**Try it**
Make an exact transcription of the data below.

**Input material**
══════════════════════════════

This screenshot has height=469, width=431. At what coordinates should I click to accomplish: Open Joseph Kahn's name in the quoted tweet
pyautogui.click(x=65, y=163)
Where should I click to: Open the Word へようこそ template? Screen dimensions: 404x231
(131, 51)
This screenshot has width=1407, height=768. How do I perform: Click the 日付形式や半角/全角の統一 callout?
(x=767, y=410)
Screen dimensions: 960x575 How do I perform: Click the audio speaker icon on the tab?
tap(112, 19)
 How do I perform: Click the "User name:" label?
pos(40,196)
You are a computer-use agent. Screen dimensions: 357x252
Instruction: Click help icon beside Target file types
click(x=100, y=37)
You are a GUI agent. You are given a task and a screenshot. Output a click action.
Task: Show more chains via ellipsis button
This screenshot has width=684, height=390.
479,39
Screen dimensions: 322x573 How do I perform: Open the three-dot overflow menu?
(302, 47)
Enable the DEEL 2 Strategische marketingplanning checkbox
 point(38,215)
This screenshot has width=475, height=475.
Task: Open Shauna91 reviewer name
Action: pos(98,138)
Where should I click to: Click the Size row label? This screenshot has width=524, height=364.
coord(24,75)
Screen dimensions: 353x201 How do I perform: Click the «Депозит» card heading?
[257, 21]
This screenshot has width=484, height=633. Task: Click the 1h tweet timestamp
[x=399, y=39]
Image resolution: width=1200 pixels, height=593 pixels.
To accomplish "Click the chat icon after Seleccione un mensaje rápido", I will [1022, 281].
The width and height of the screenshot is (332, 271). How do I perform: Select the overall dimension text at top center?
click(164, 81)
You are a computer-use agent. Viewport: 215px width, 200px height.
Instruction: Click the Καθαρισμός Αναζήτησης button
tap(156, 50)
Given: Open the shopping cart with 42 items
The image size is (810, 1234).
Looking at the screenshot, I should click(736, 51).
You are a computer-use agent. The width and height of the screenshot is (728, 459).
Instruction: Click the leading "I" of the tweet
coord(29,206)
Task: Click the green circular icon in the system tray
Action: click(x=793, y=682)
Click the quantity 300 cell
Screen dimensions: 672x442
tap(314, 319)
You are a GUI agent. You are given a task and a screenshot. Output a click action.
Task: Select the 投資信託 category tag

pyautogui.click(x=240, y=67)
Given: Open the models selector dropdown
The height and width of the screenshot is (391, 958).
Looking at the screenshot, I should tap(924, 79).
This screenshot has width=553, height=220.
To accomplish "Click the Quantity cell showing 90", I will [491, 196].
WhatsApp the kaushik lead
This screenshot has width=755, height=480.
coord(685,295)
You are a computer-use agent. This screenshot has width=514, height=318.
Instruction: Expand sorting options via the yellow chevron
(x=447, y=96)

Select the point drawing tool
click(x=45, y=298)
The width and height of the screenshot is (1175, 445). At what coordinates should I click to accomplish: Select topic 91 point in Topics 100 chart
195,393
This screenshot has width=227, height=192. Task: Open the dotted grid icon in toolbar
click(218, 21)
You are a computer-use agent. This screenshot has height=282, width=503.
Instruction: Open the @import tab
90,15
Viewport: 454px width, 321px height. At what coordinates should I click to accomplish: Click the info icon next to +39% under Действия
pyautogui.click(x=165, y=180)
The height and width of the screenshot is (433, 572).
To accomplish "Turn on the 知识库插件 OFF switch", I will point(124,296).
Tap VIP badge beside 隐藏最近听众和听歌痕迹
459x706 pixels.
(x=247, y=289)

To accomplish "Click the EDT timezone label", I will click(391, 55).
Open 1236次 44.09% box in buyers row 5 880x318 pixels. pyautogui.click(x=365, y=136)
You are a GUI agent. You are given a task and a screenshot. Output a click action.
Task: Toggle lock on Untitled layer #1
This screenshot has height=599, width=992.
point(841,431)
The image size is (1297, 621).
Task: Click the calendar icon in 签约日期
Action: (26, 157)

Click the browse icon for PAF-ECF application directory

══════════════════════════════

**Answer box**
This screenshot has height=469, width=431. At what coordinates should I click to accomplish: Open Joseph Kahn's name in the quoted tweet
pyautogui.click(x=65, y=163)
Where should I click to: Open the Word へようこそ template? Screen dimensions: 404x231
(131, 51)
This screenshot has width=1407, height=768. How do I perform: Click the 日付形式や半角/全角の統一 callout?
(x=767, y=410)
Screen dimensions: 960x575 How do I perform: Click the audio speaker icon on the tab?
tap(112, 19)
 How do I perform: Click the "User name:" label?
pos(40,196)
You are a computer-use agent. Screen dimensions: 357x252
Instruction: Click help icon beside Target file types
click(x=100, y=37)
You are a GUI agent. You are given a task and a screenshot. Output a click action.
Task: Show more chains via ellipsis button
This screenshot has width=684, height=390.
479,39
Screen dimensions: 322x573 How do I perform: Open the three-dot overflow menu?
(302, 47)
Enable the DEEL 2 Strategische marketingplanning checkbox
 point(38,215)
This screenshot has width=475, height=475.
Task: Open Shauna91 reviewer name
Action: pos(98,138)
Where should I click to: Click the Size row label? This screenshot has width=524, height=364.
coord(24,75)
Screen dimensions: 353x201 How do I perform: Click the «Депозит» card heading?
[257, 21]
This screenshot has width=484, height=633. Task: Click the 1h tweet timestamp
[x=399, y=39]
Image resolution: width=1200 pixels, height=593 pixels.
To accomplish "Click the chat icon after Seleccione un mensaje rápido", I will [1022, 281].
The width and height of the screenshot is (332, 271). How do I perform: Select the overall dimension text at top center?
click(164, 81)
You are a computer-use agent. Viewport: 215px width, 200px height.
Instruction: Click the Καθαρισμός Αναζήτησης button
tap(156, 50)
Given: Open the shopping cart with 42 items
The image size is (810, 1234).
Looking at the screenshot, I should click(736, 51).
You are a computer-use agent. The width and height of the screenshot is (728, 459).
Instruction: Click the leading "I" of the tweet
coord(29,206)
Task: Click the green circular icon in the system tray
Action: click(x=793, y=682)
Click the quantity 300 cell
Screen dimensions: 672x442
tap(314, 319)
You are a GUI agent. You are given a task and a screenshot. Output a click action.
Task: Select the 投資信託 category tag

pyautogui.click(x=240, y=67)
Given: Open the models selector dropdown
The height and width of the screenshot is (391, 958).
Looking at the screenshot, I should tap(924, 79).
This screenshot has width=553, height=220.
To accomplish "Click the Quantity cell showing 90", I will [491, 196].
WhatsApp the kaushik lead
This screenshot has width=755, height=480.
coord(685,295)
You are a computer-use agent. This screenshot has width=514, height=318.
Instruction: Expand sorting options via the yellow chevron
(x=447, y=96)

Select the point drawing tool
click(x=45, y=298)
The width and height of the screenshot is (1175, 445). At what coordinates should I click to accomplish: Select topic 91 point in Topics 100 chart
195,393
This screenshot has width=227, height=192. Task: Open the dotted grid icon in toolbar
click(218, 21)
You are a computer-use agent. This screenshot has height=282, width=503.
Instruction: Open the @import tab
90,15
Viewport: 454px width, 321px height. At what coordinates should I click to accomplish: Click the info icon next to +39% under Действия
pyautogui.click(x=165, y=180)
The height and width of the screenshot is (433, 572).
To accomplish "Turn on the 知识库插件 OFF switch", I will point(124,296).
Tap VIP badge beside 隐藏最近听众和听歌痕迹
459x706 pixels.
(x=247, y=289)

To accomplish "Click the EDT timezone label", I will click(391, 55).
Open 1236次 44.09% box in buyers row 5 880x318 pixels. pyautogui.click(x=365, y=136)
You are a GUI agent. You are given a task and a screenshot. Output a click action.
Task: Toggle lock on Untitled layer #1
This screenshot has height=599, width=992.
point(841,431)
The image size is (1297, 621).
Task: Click the calendar icon in 签约日期
Action: (26, 157)

Click the browse icon for PAF-ECF application directory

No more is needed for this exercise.